■ **KETENTUAN TUGAS**:
1. Terjemahkan kalimat "Keinginan sebahagian anggota DPR itu sah-sah saja." dari teks tentang dana aspirasi dapil ke dalam bahasa Inggris.
2. Ringkaslah dalam bentuk daftar paragraf yang dimulai dengan "Selama ini dana aspirasi untuk dapil sudah ada" dari teks tentang dana aspirasi dapil. Pertahankan fakta-fakta pokoknya.
3. Sambunglah teks tentang dana aspirasi dapil mulai dari kalimat terakhirnya.

■ **TEKS PILIHAN**:
Dana Aspirasi DAPIL : Jeruk makan jeruk

Rabu, 09 Juni 2010

Anggota DPR yang baik (kecuali yang tidak) tentulah berkeinginan memajukan daerah pemilihannya. Apalagi kalau daerahnya banyak tertinggal dari daerah lain baik dari sisi infra strukur yang ada, pengembangan potensi ekonomi, pelayanan pendidikan dan kesehatan maupun dari aspek sosial budayanya. Bisa dipastikan ketika masa kampanye ia  banyak menyampaikan janji kepada masyarakat pemilihnya untuk berbuat dan melakukan ini-itu kalau nanti terpilih. Dan karena untuk memenuhi janjinya itu tak mungkinlah ia membiayainya dari kantongnya sendiri, maka ia pun berjuang agar tiap anggota dewan mendapatkan dana aspirasi untuk masing-masing dapilnya sebesar 15 M. Dan total dana yang harus ditanggung APBN, di luar alokasi biaya yang sudah ditetapkan sebelumnya, berkisar sebesar 8,4 T. Jumlah yang aduhai yang pasti bikin ngiler para koruptor atau paling tidak, lumayanlah kalau dapat uang dengar atau ceu kokom alias komisi, bisa juga kompensasi, fee atau entahlah
nama yang pas untuk itu.
Keinginan sebahagian anggota DPR itu sah-sah saja. Malah sangat bagus jika niatnya tulus untuk meningkatkan kesejahteraan masyarakat daerahnya. Namun, nah ini dia, ada beberapa masalah yang perlu dicermati sebelum diputuskan apakah dana aspirasi itu pantas dan karena itu harus dilaksanakan, ataukah tak pantas dan karena itu harus ditolak. Masalah-masalah itu
kurang lebih begini :
1. Selama ini dana aspirasi untuk dapil sudah ada. Biasanya dimasukkan dalam anggaran-anggaran departemen. Mekanisme pengeluarannya biasanya terkait langsung dengan anggota Dewan karena dialah yang punya akses. Prosesnya dilakukan dengan pengajuan proposal dari masyarakat.  Anggota Dewan turun ke daerah, maksudnya ke masyarakat pendukungnya, lalu bercerita bahwa di pusat di departemen anu ada dana sekian sekian.  Untuk mendapatkannya diperlukan proposal. "Nah, ajukan saja proposal, biar nanti setelah sampai ke pusat, saya yang ngurus," begitu kata sang dewan. Kemudian dibuatlah semacam MoU bahwa jika dana sudah cair, sekian % harus dipotong untuk kas partai (realitasnya ya masuk ke kantong
sendirilah). Kalau bantuan itu untuk sarana pendidikan, sekolah misalnya, tak boleh menolak jika partai menyelenggarakan kegiatan di tempat itu, dan ( ini point pentingnya ) pada saat pemilu nanti, masyarakat di situ harus loyal kepada sang dewan dengan memilihnya. Pintar kan..! sepertinya berjuang untuk rakyat tetapi hakikatnya bertujuan memperkuat posisi politisnya.

■ **DATA YANG TERSEDIA**:

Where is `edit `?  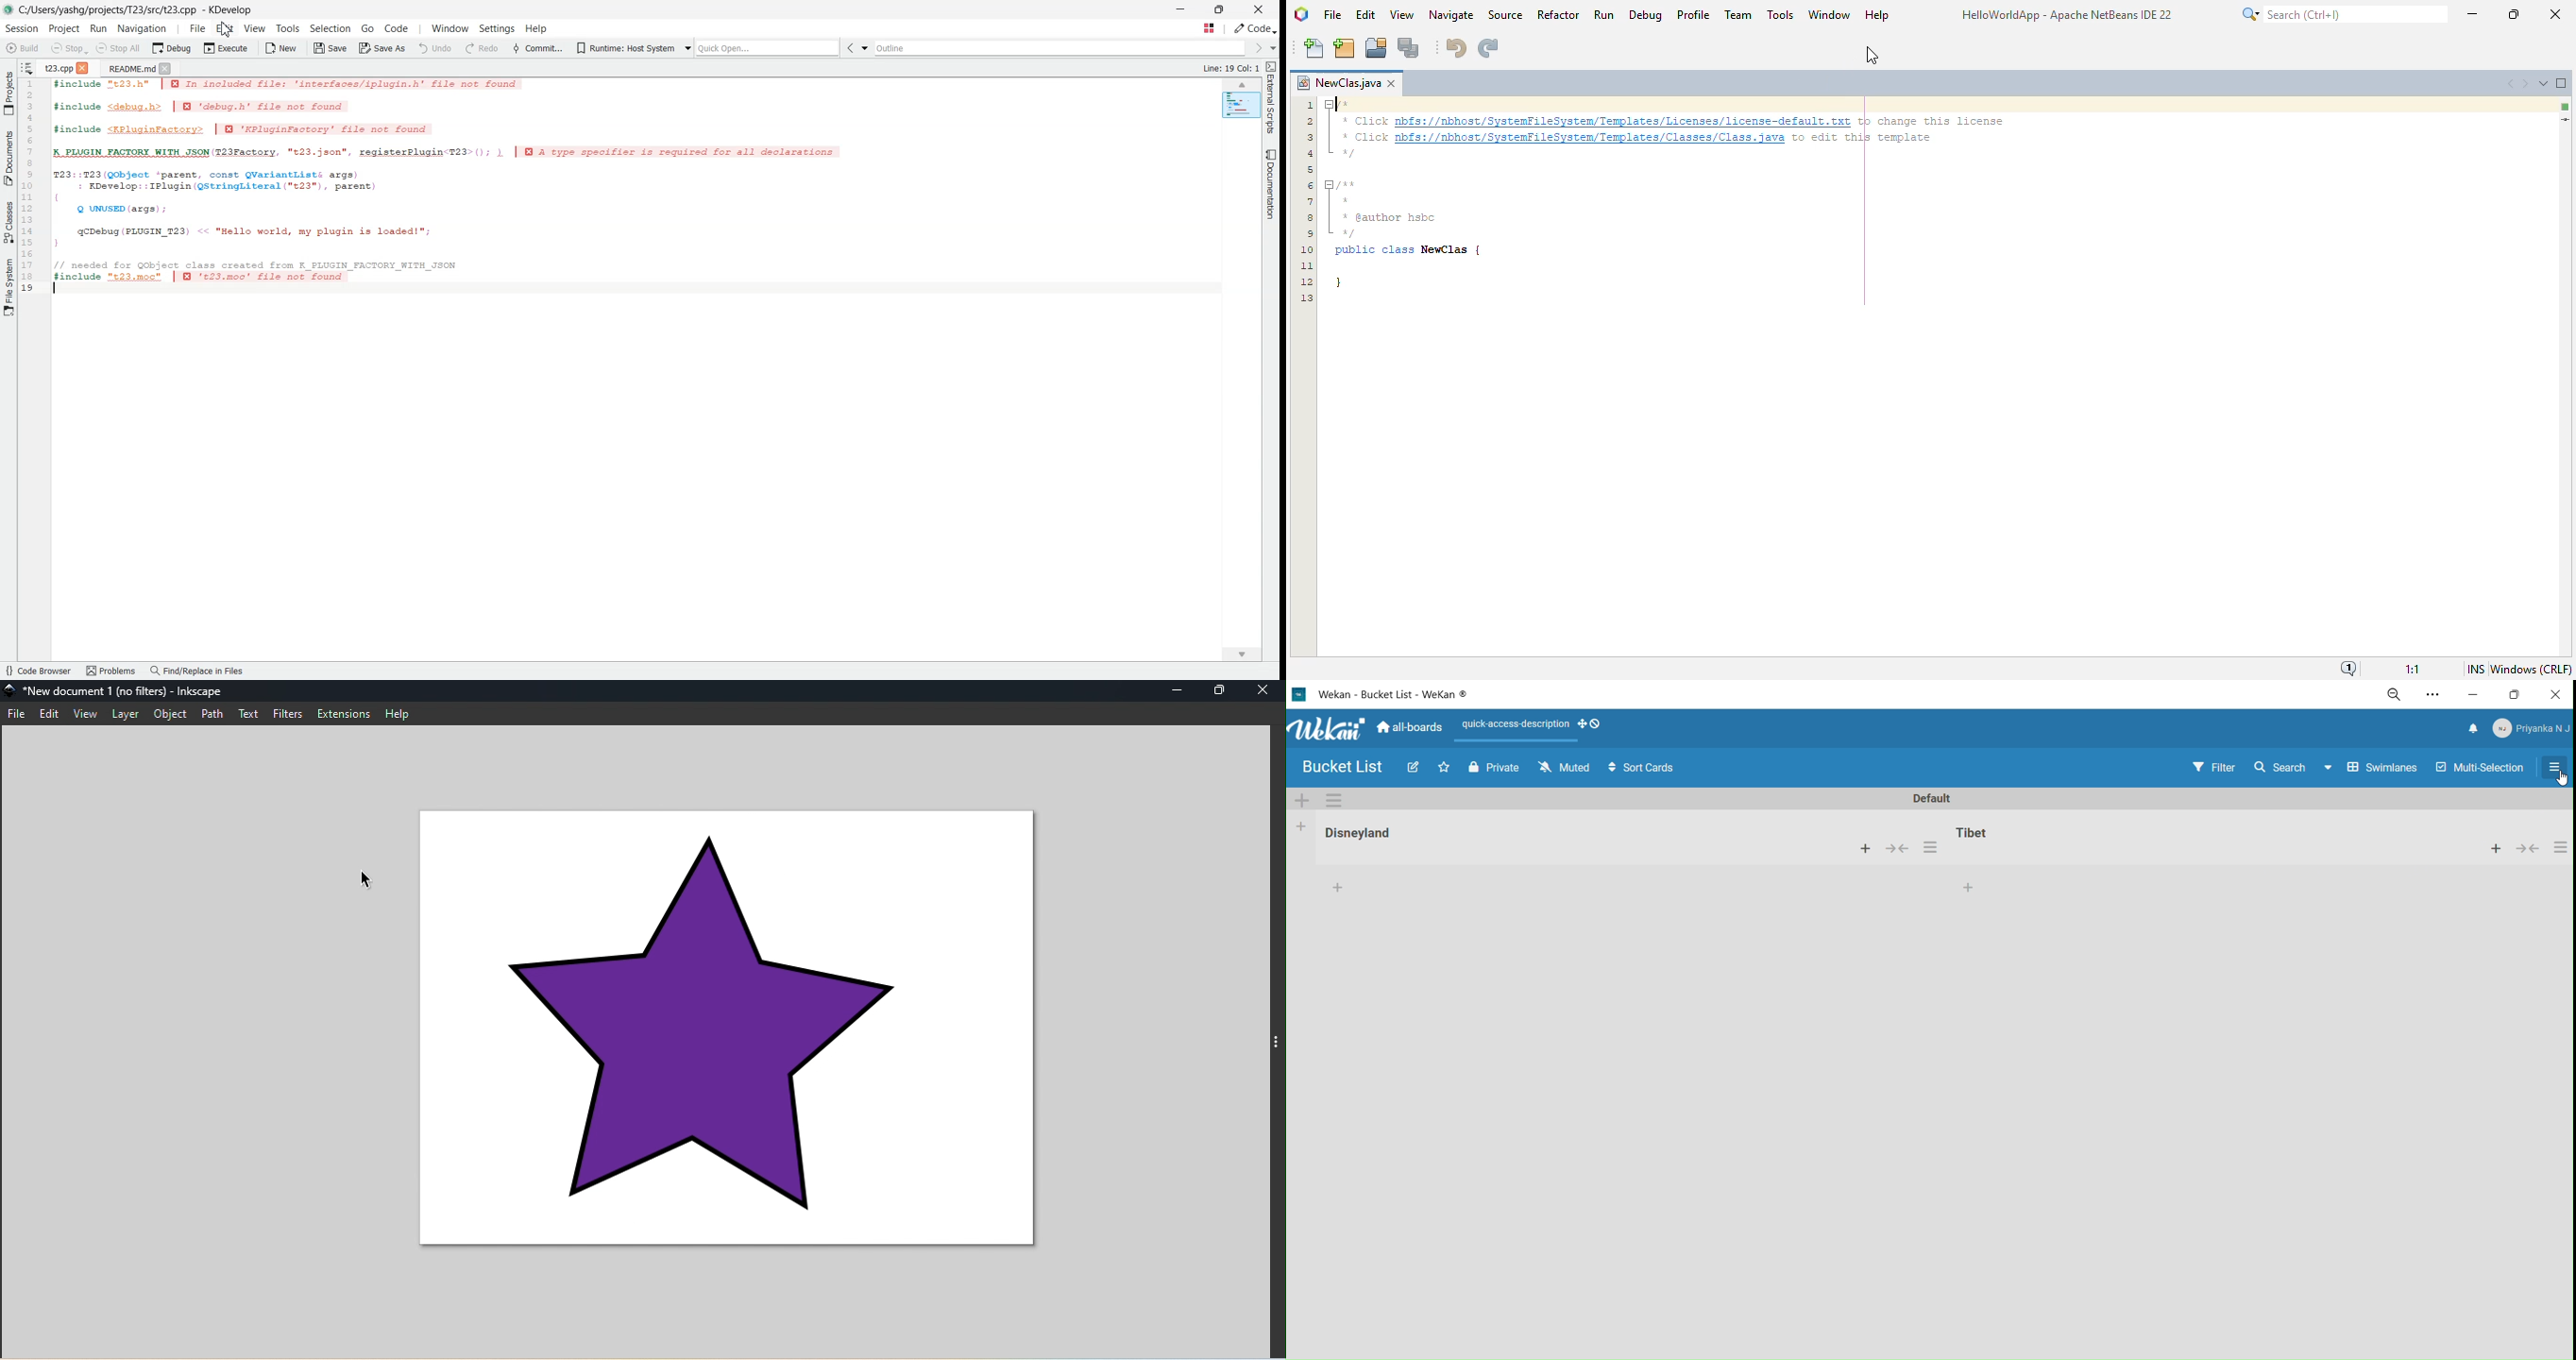
edit  is located at coordinates (1414, 767).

■ **HASIL YANG DIHARAPKAN**:
1. The wish of some members of the DPR is perfectly legitimate.

2.
- Dana aspirasi untuk dapil sebenarnya sudah ada dan biasanya dimasukkan dalam anggaran departemen.
- Pengeluarannya terkait langsung dengan anggota Dewan karena dialah yang punya akses.
- Dana diperoleh lewat proposal dari masyarakat. Anggota Dewan turun ke masyarakat pendukungnya, memberi tahu bahwa ada dana di departemen, lalu menawarkan diri mengurus proposal itu di pusat.
- Dibuat semacam MoU bahwa setelah dana cair, sekian persen dipotong untuk kas partai. Menurut penulis, kenyataannya potongan itu masuk ke kantong sendiri.
- Jika bantuan ditujukan untuk sarana pendidikan, tempat itu tidak boleh menolak kegiatan partai. Pada saat pemilu, masyarakatnya juga harus loyal dengan memilih sang dewan.
- Menurut penulis, cara ini tampak seperti berjuang untuk rakyat, tetapi hakikatnya bertujuan memperkuat posisi politis anggota Dewan.

3.
2. Informasi dana aspirasi dapil itu hanya disampaikan kepada para pendukung. Bukan kepada publik ! Yang mengajukan proposal pun adalah orang-orang separtainya. Kalau pun ada permohonan bantuan dari orang lain, betul-betul dipilih, diantisipasi dan diprediksi pada pemilu berikut yang proposalnya diurus itu akan pindah haluan mendukung partainya. Ya anggap
saja celengan untuk menghadapi pemilihan mendatang. Dengan berbuat sesuatu pada masyarakat, dia akan menikmati hasil di kemudian hari. Ini kan yang disebut kepemimpinan transaksional alias dagang. Memberi untuk bisa mengambil.
3. Karena penyaluran dana tersebut lebih fokus kepada para pendukung, terjadilah kemudian gap yang cukup jauh dalam proses pembangunan. Mereka yang memang punya wakil di DPR mendapat bantuan. Yayasan, lembaga pendidikan, mesjid mesjid, LSM, kelompok-kelompok usaha, petani, nelayan dan lain sebagainya, bisa membangun, malah ada yang tiap tahun.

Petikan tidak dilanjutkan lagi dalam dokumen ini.